* Text block:
□ □ □ □ □
Show that the recurrence relation

$$\begin{aligned} p_{0}(x) &=1 \\ p_{n+1}(x) &=q_{n+1}(x)-\sum_{k=0}^{n} \frac{\left\langle q_{n+1}, p_{k}\right\rangle}{\left\langle p_{k}, p_{k}\right\rangle} p_{k}(x) \end{aligned}$$

where $\langle\cdot, \cdot\rangle$ is an inner product on real polynomials, produces a sequence of orthogonal, monic, real polynomials $p_{n}(x)$ of degree exactly $n$ of the real variable $x$, provided that $q_{n}$ is a monic, real polynomial of degree exactly $n$.
□ □ □ □ □
* Supplied material:
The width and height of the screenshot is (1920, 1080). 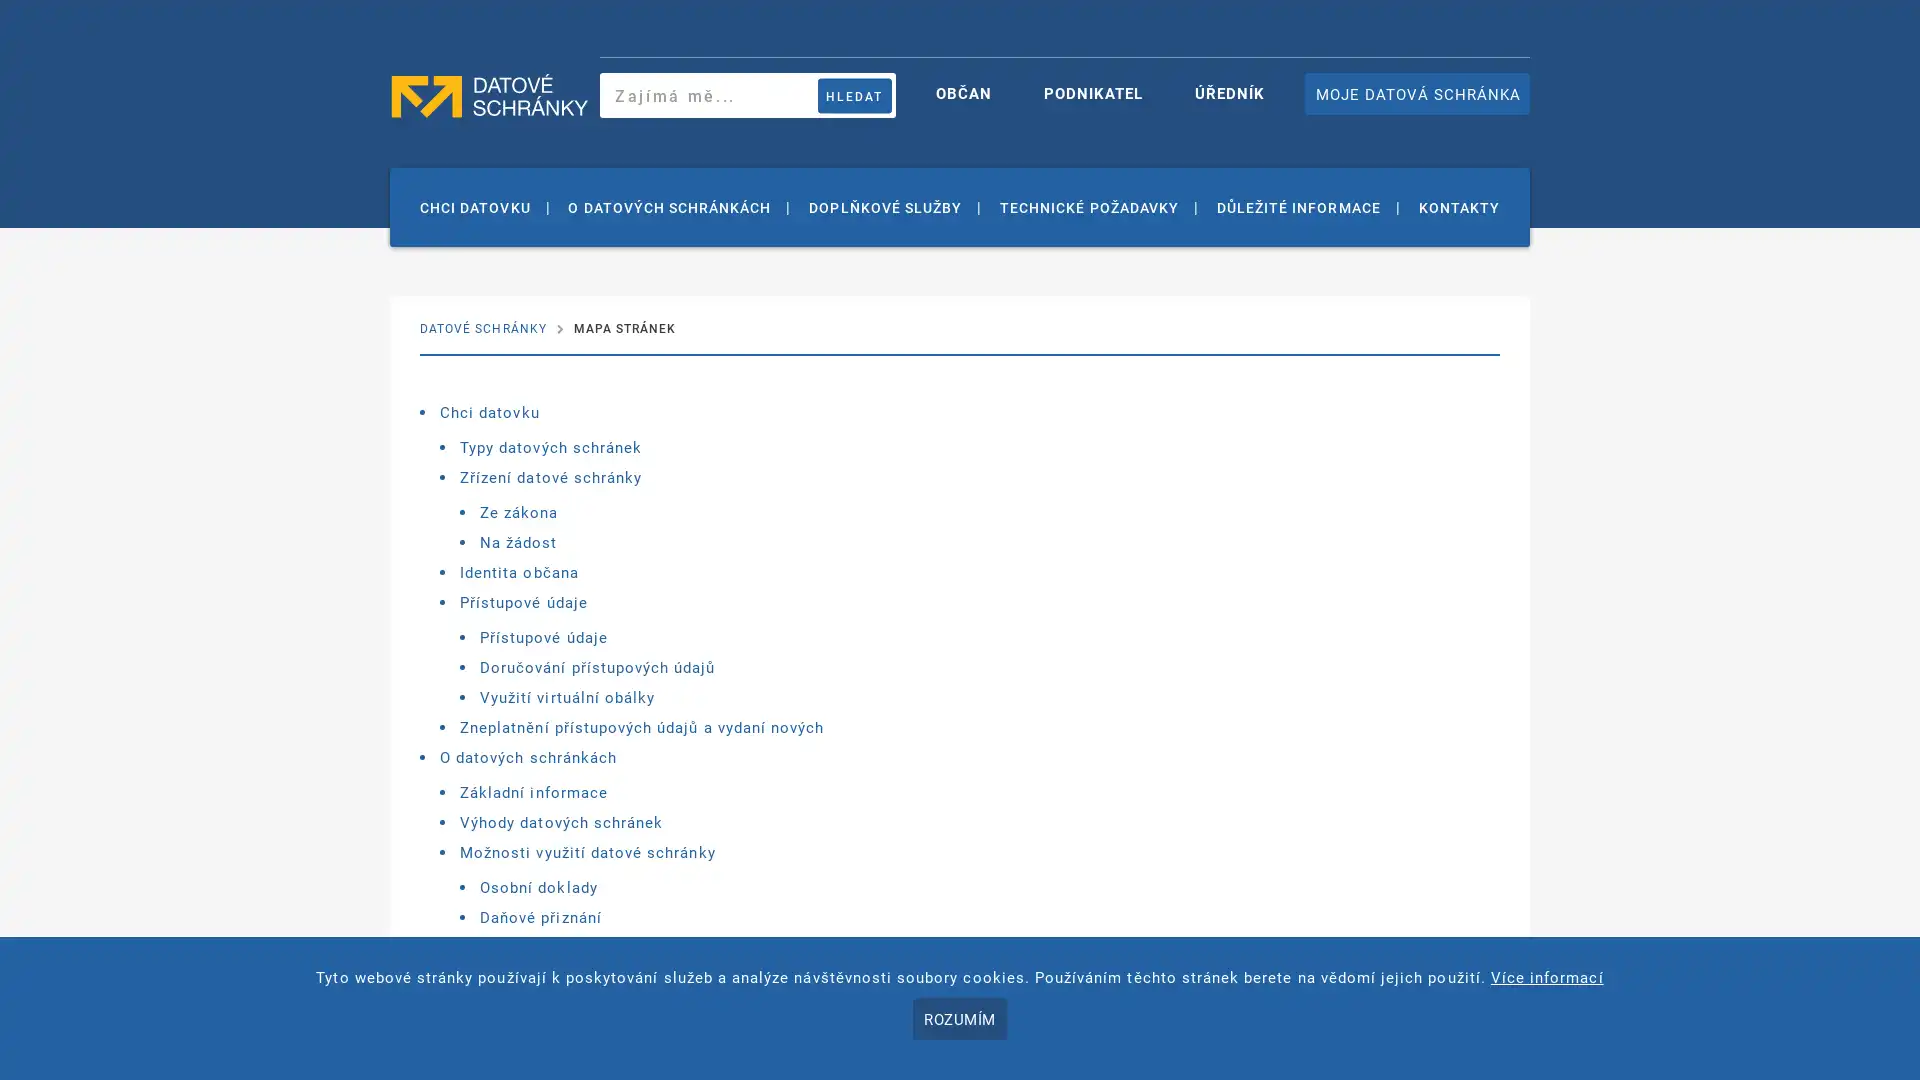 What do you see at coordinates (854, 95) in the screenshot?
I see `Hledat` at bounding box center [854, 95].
□ □ □ □ □
* Given task 1: List the properties that the orthogonal polynomial exercise says the polynomials p_n(x) will have.
* Given task 2: According to the orthogonal polynomial exercise, what condition must each q_n meet?
* Given task 3: Carry on the orthogonal polynomial exercise from the point where it ends.
The lines play no role here.

* Right answer 1:
- orthogonal
- monic
- real
- degree exactly n

* Right answer 2: Each q_n must be a monic, real polynomial of degree exactly n.

* Right answer 3:
Show that the choice $q_{n+1}(x)=x p_{n}(x)$ leads to a three-term recurrence relation of the form

$$\begin{aligned} p_{0}(x) &=1 \\ p_{1}(x) &=x-\alpha_{0} \\ p_{n+1}(x) &=\left(x-\alpha_{n}\right) p_{n}(x)-\beta_{n} p_{n-1}(x) \end{aligned}$$

where $\alpha_{n}$ and $\beta_{n}$ are constants that should be determined in terms of the inner products $\left\langle p_{n}, p_{n}\right\rangle,\left\langle p_{n-1}, p_{n-1}\right\rangle$ and $\left\langle p_{n}, x p_{n}\right\rangle$.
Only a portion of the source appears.